Today it is a pile of ash. Marysville has become known as the Ground Zero of the devastating bushfires that ravaged Victoria last weekend, killing 181 people, destroying more than 1,800 homes and making more than 7,000 people homeless. Entire streets were vaporised by bushfires that killed 100 of the town’s 500 population. Many more are missing.
Among the rubble of the town only 12 buildings are left standing. The wooden sign advertising a B&B stands upright, but behind it there is only a brick chimney and a pile of twisted corrugated iron. Dead, bloated cows line the roads alongside burnt-out cars, and all that is left of the school is the melted swings.
“I never want to go back there again,” said John Munday, a Country Fire Authority firefighter who was among the crews called into Marysville from surrounding areas to confront the approaching blaze. He said that the deadly nature of the inferno that was about to engulf the town dawned on the fire crew about ten minutes before the flames hit.
“We had enough time to put out one spot fire before we very quickly came to the realisation that this was so severe and fast and fierce that there was no way any of us could do any firefighting,” he told The Times.
“I’ve been around a long time and I’ve seen a lot of fires, but this was so far off the other end of the scale. We were totally helpless, we had a tank full of water and all the equipment and the skills to use it, but there was nothing we could do.”
With frightened people running down the street behind the fire truck, the crews retreated to the town oval, the only place considered safe. They had no option but to enforce what the fire service call an entrapment procedure until the blaze had passed.
“I saw people who I knew were probably going to die,” Mr Munday said. “But there was nothing I could do, my responsibility was to get my crew home safe . . . it wasn’t a lack of courage or bravery, it was just physically impossible. The conditions were so bad there was no hope.”
Some, finding humour among the tragedy, are calling their home town “Ashville”, but the joke hides the pain and grief that, a week on, is just starting to set in.
Alan Ryan, 49, likened the destruction of the hamlet to the bombing of Dresden in 1945. “The firestorm that enveloped the town is something that I'll never forget,” he told the Australian Associated Press from a tent city in nearby Alexandra. “The people that have been back there said it’s absolute decimation, everything is just powder and ash.

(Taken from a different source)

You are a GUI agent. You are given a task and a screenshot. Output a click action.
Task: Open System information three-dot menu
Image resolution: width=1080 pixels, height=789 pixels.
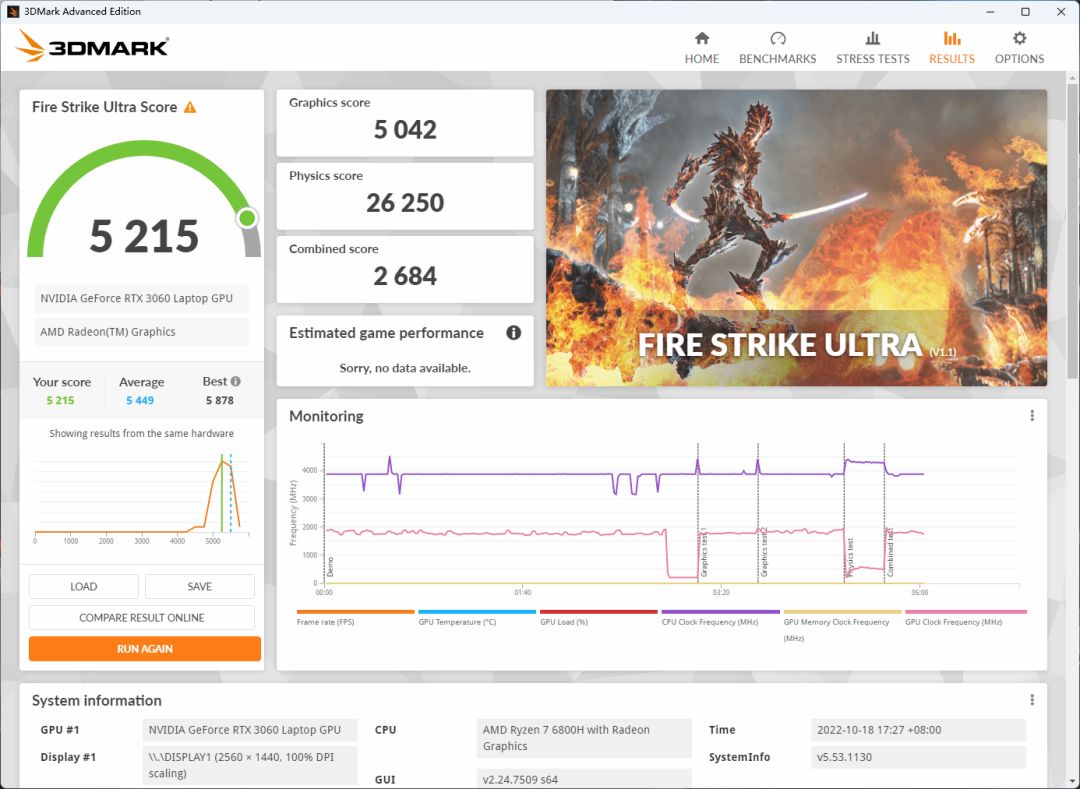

It’s a modern-day Dresden.”
He is one of the hundreds of survivors from Marysville who will be bused back to the town today to see what is left of their homes. No one will be allowed to leave the buses, and no cameras or other recording devices will be allowed in, because it is still considered a crime scene.
At a meeting yesterday they were warned by police that they may see things that will haunt them forever, including a giant freezer truck that sits in what is left of the main street, housing the remains of their friends and neighbours.
- A 39-year-old Australian man from Churchill, Victoria – where 21 people died in the fires – has been charged with arson (Sophie Tedmanson writes). He has been moved to a secret location amid fears of a backlash among friends and relatives of victims. The man, whose name has been withheld, has been charged with one count of arson causing death, one of intentionally or recklessly causing a bushfire and one of possessing child pornography. He will appear in a Melbourne court on Monday.